Rewrite all of the entries below with every "Task" changed to "Objective" and everything else unchanged. Leave out the pictures.

▶ _RAW DATA_
-- START --

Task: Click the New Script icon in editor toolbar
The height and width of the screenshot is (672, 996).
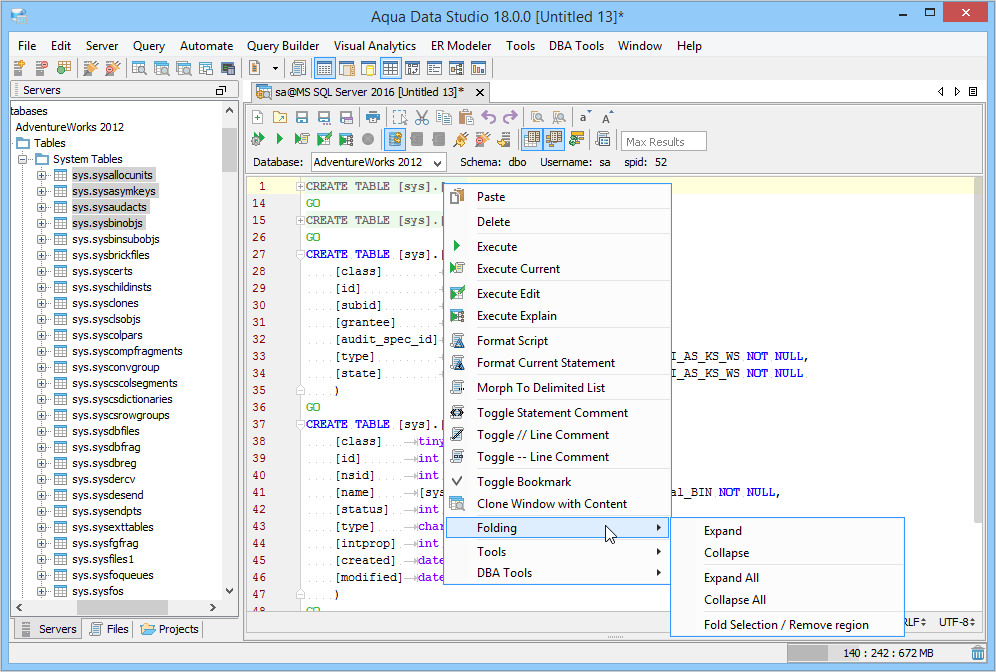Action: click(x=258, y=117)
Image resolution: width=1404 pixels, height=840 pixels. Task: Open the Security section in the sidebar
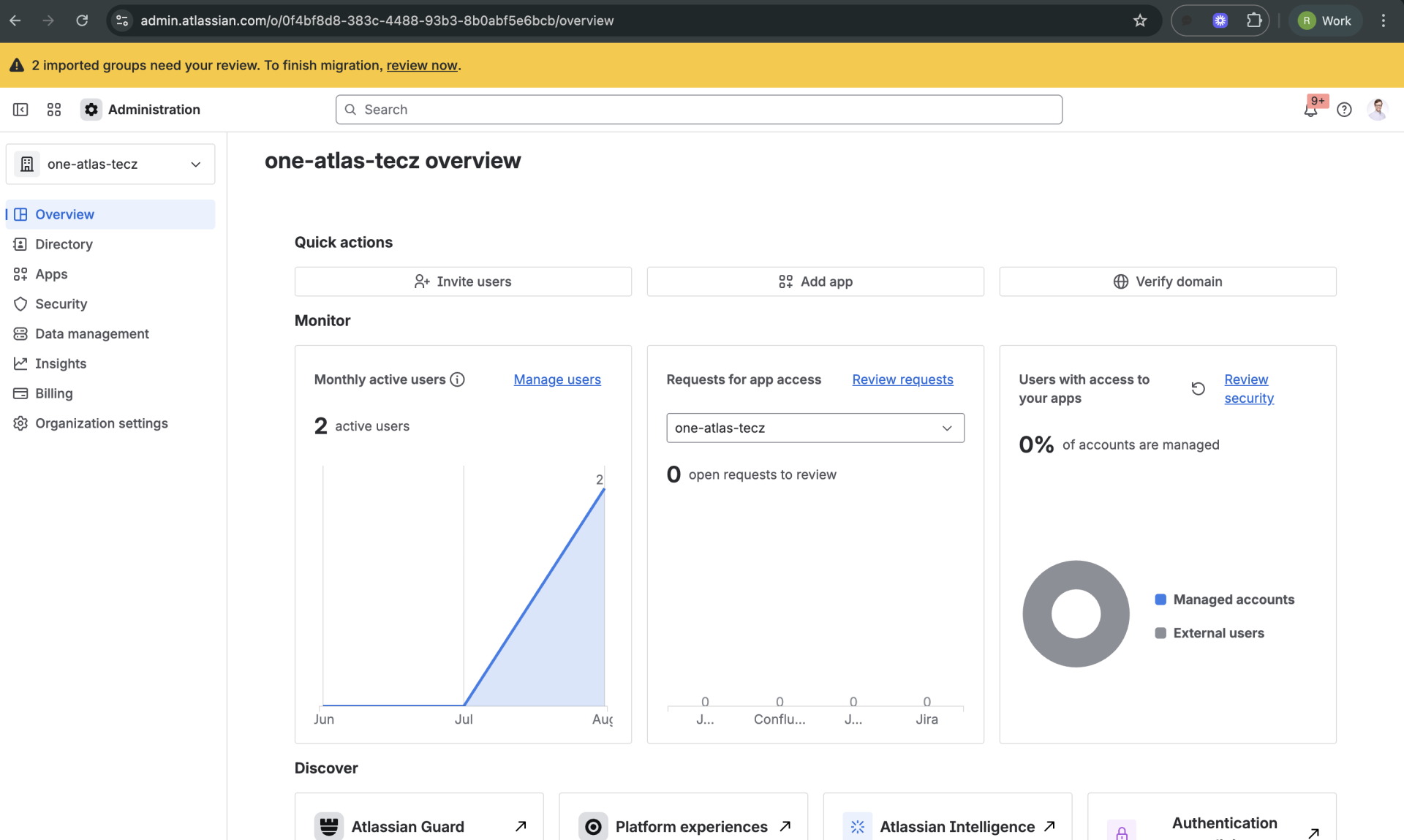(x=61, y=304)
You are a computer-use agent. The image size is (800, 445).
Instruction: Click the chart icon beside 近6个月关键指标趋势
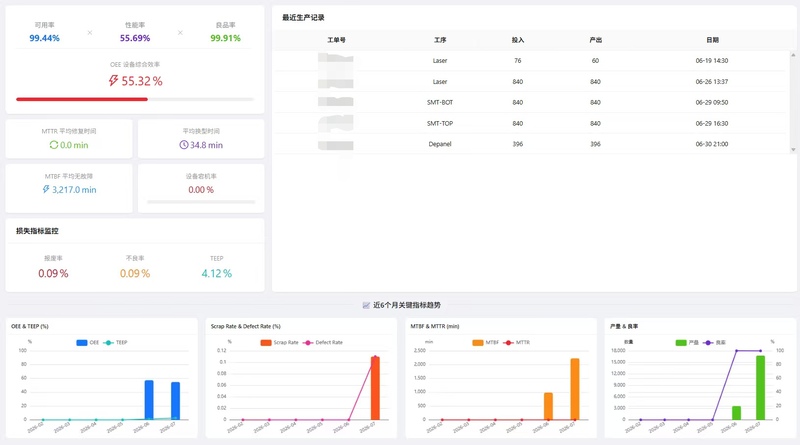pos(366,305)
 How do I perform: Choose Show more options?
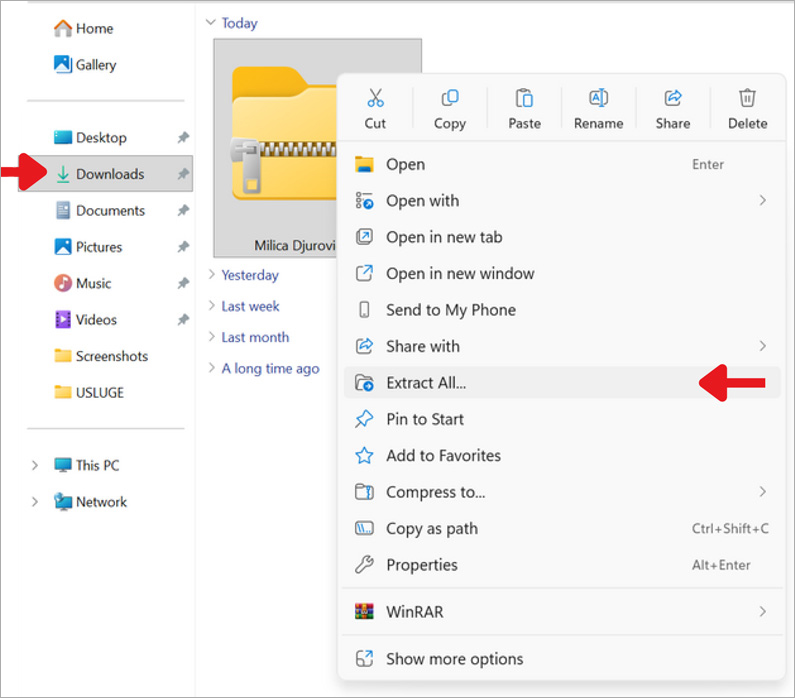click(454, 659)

-- END --

▶ _COMPLETED EXERCISE_
Objective: Click the New Script icon in editor toolbar
The height and width of the screenshot is (672, 996).
Action: click(x=258, y=117)
Image resolution: width=1404 pixels, height=840 pixels. Objective: Open the Security section in the sidebar
(x=61, y=304)
You are a computer-use agent. The image size is (800, 445).
Instruction: Click the chart icon beside 近6个月关键指标趋势
pos(366,305)
 How do I perform: Choose Show more options?
click(454, 659)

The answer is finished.